The wheezing, helpless young man before them seized Alpha's hands and pushed them away, shaking his head slightly as he writhed. "Phoenix, you gotta let me," Alpha started, but Phoenix shook his head again, gasping. He tapped his shaking, bloody hand over his mouth and nose a few times.

"A mask! Get a mask!" Snowblind cried, diving back into the bag. He yanked out a coil of cords and searched for the oxygen mask.

"Hurry up, Snowblind!" Spike yelled, her hands shaking as she pressed the stained, bunched up bandages to Phoenix's wounds.

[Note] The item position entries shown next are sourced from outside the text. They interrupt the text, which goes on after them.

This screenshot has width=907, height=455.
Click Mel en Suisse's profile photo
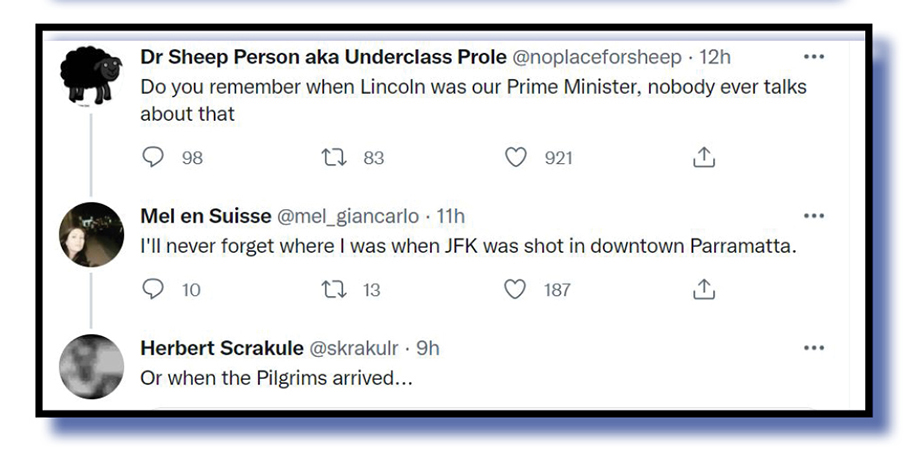point(91,234)
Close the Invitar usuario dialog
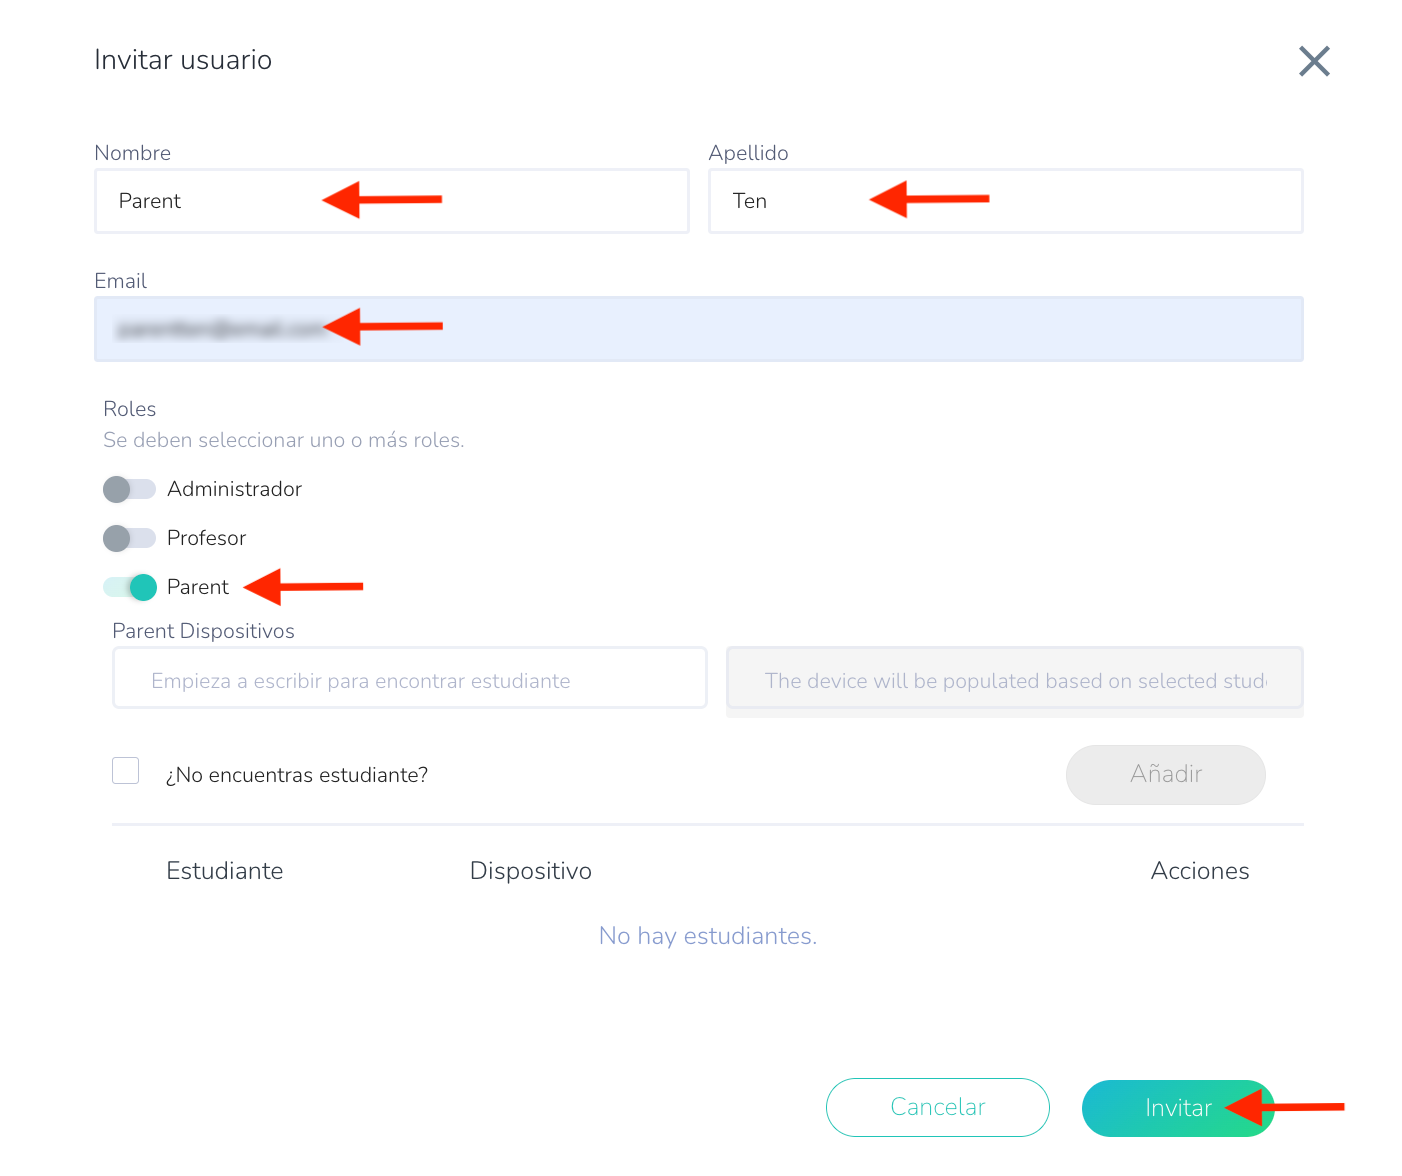This screenshot has height=1176, width=1402. point(1313,61)
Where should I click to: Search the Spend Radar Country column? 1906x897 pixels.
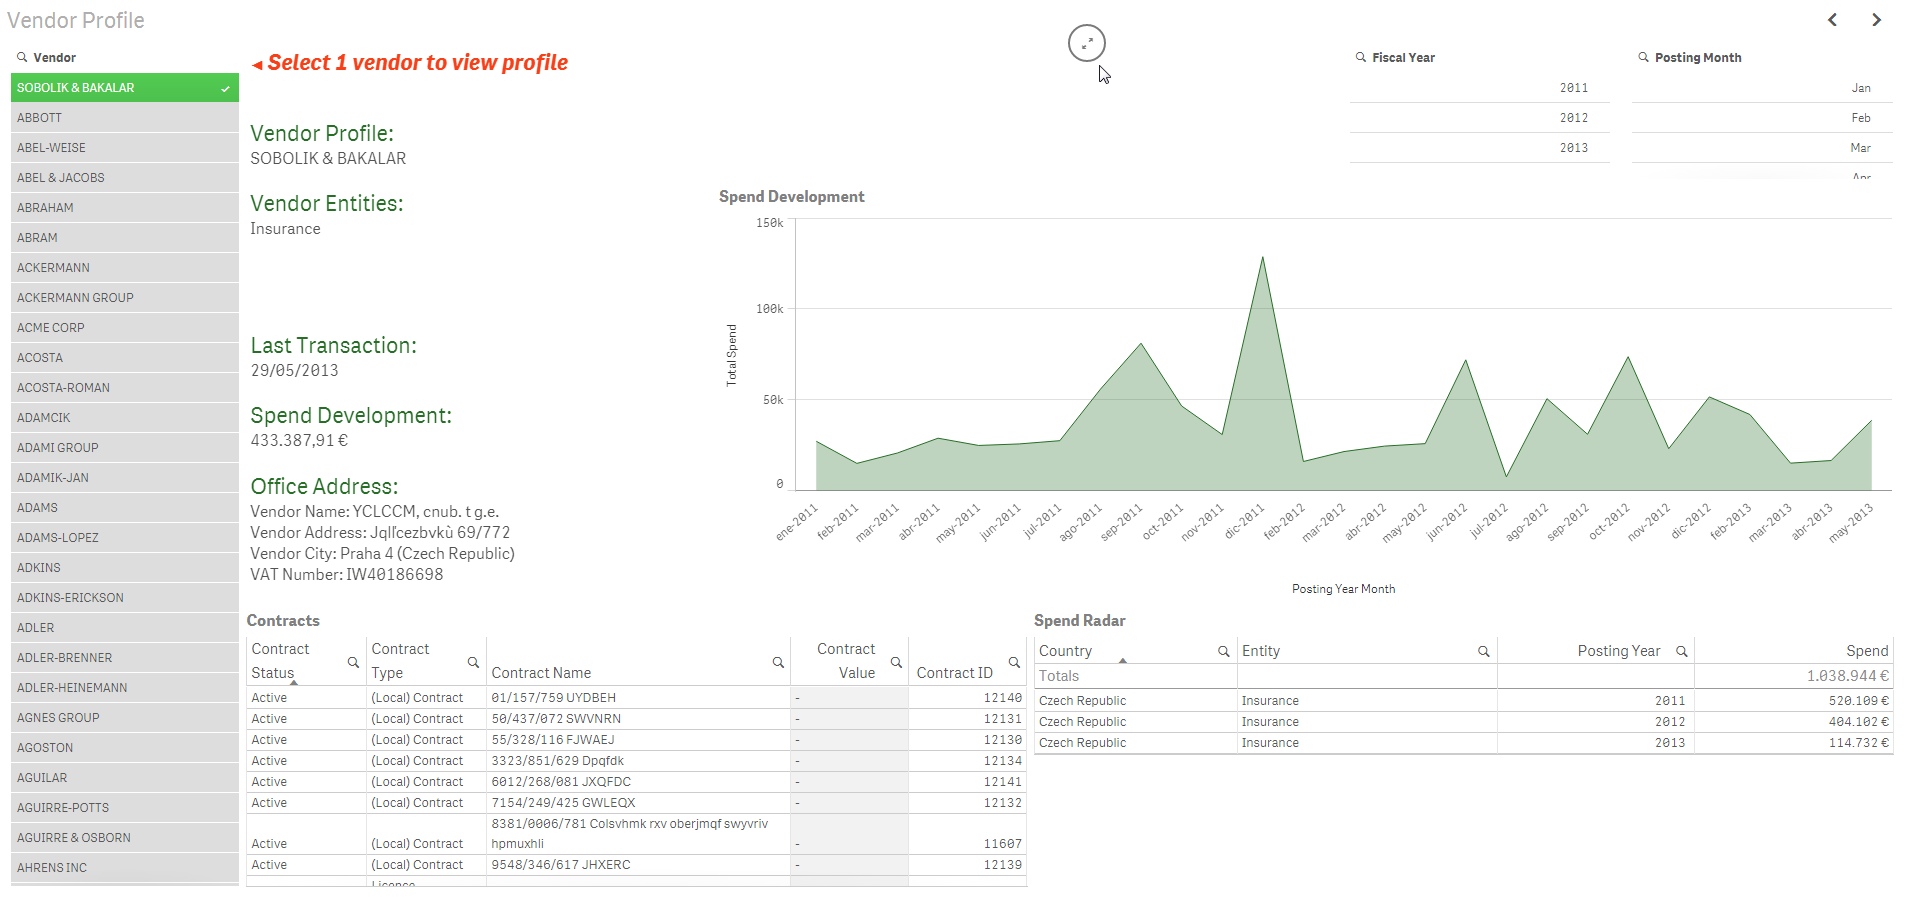[1223, 651]
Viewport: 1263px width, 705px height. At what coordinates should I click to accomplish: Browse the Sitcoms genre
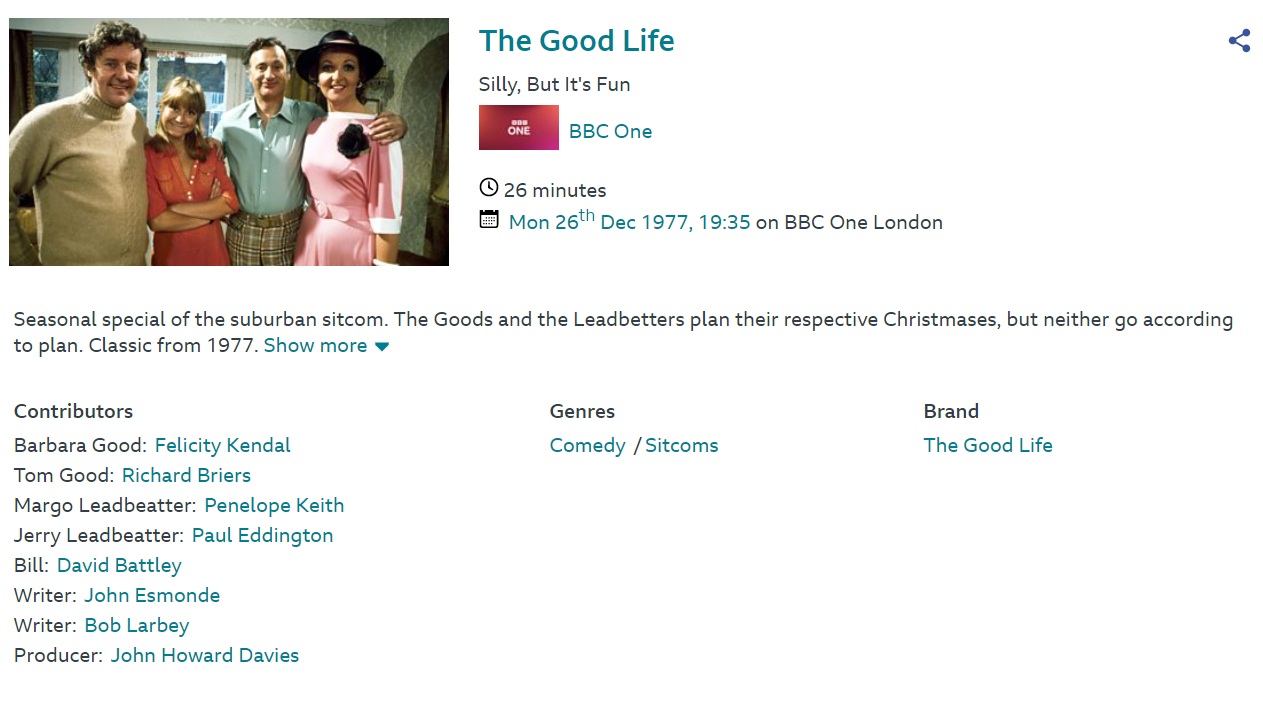click(681, 446)
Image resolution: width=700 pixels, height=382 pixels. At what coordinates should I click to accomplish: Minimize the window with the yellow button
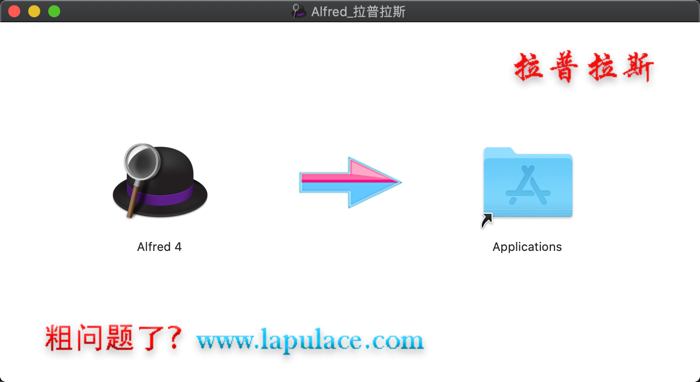click(34, 11)
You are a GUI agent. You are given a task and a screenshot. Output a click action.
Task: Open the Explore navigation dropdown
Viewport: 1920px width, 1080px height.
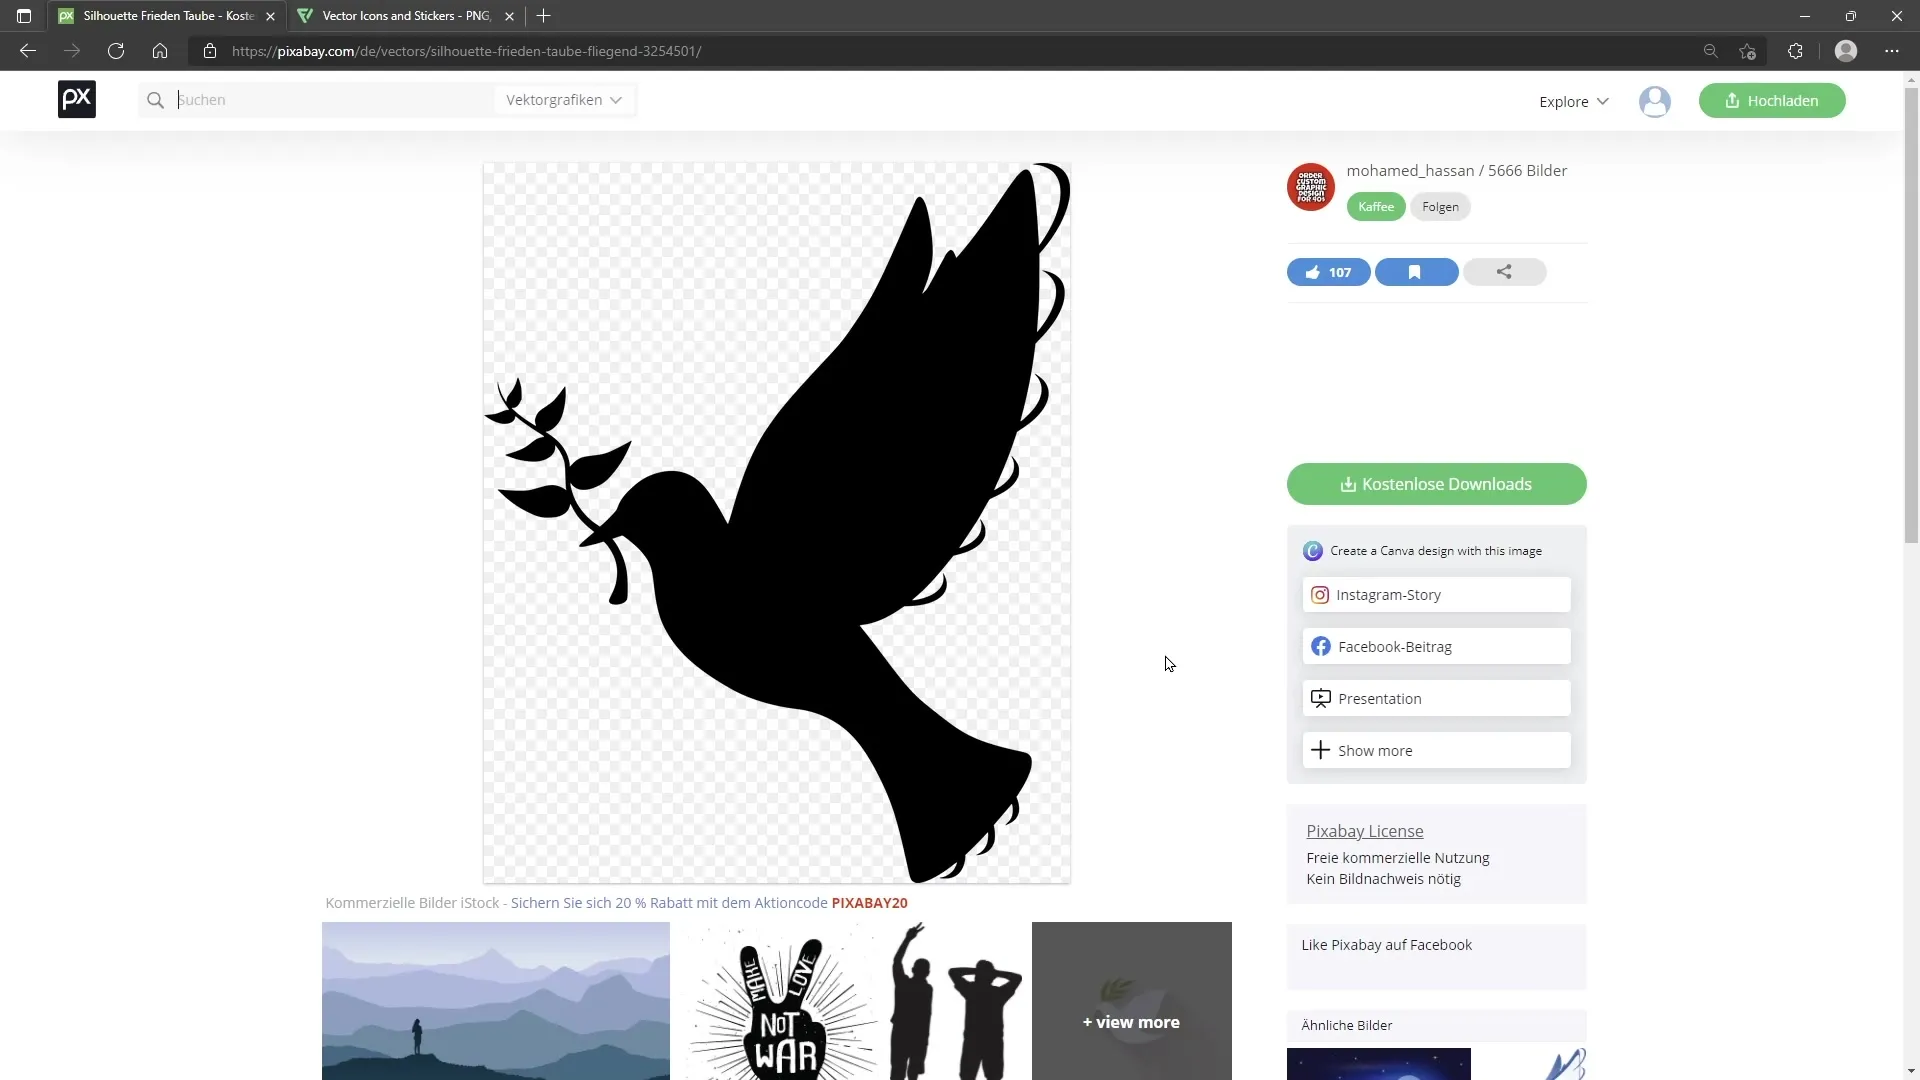click(1573, 100)
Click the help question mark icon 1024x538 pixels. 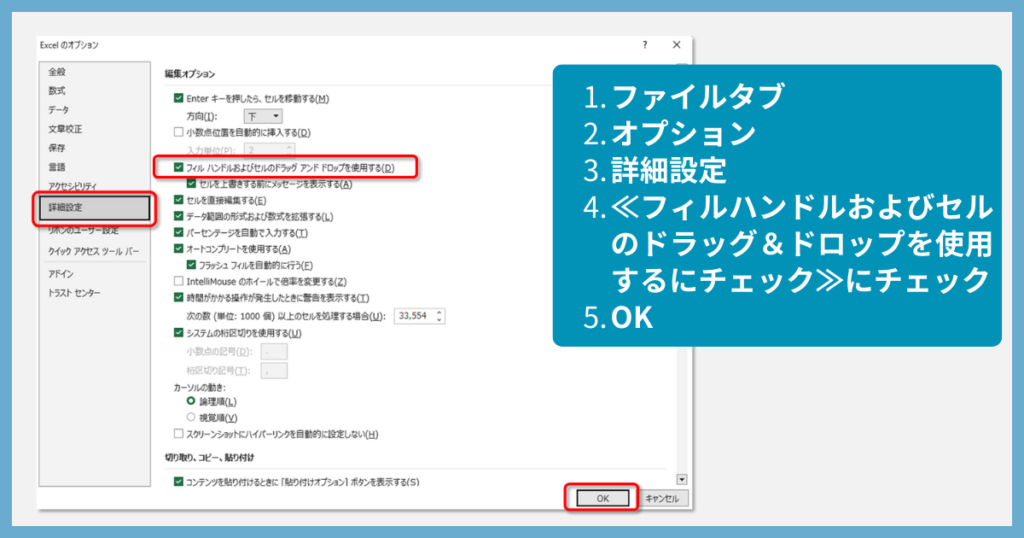point(645,45)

"Snowblind!" Alpha warned as he watched Phoenix's eyes roll back into his head and his breath faded away. Snowblind jumped forward, shoving the mask over the pyro's face and pulled tight the strap around his head. Tradewind pressed the tab and a hissing noise was released as the mask drew oxygen from the air. "C'mon, Phoenix!" Spike cried.

"Phoenix!" Snowblind echoed.

Alpha ground his sharp teeth.

Tradewind shook the young man, "Breathe, goddamnit!"

As if obeying the order, Phoenix pulled in a huge, shaky gasp contradictory to the previous empty, struggling rasps. Phoenix wheezed heavily, drawing long gulps of oxygen. "He's still bleeding too much, Sir!" Spike warned, grabbing at a blanket and replacing the bandages with her bloody hands.

"Wrap him up, let's go!" Tradewind barked, unrolling and throwing a blanket around the shivering, bleeding pryo, listening to his long, grateful gasps.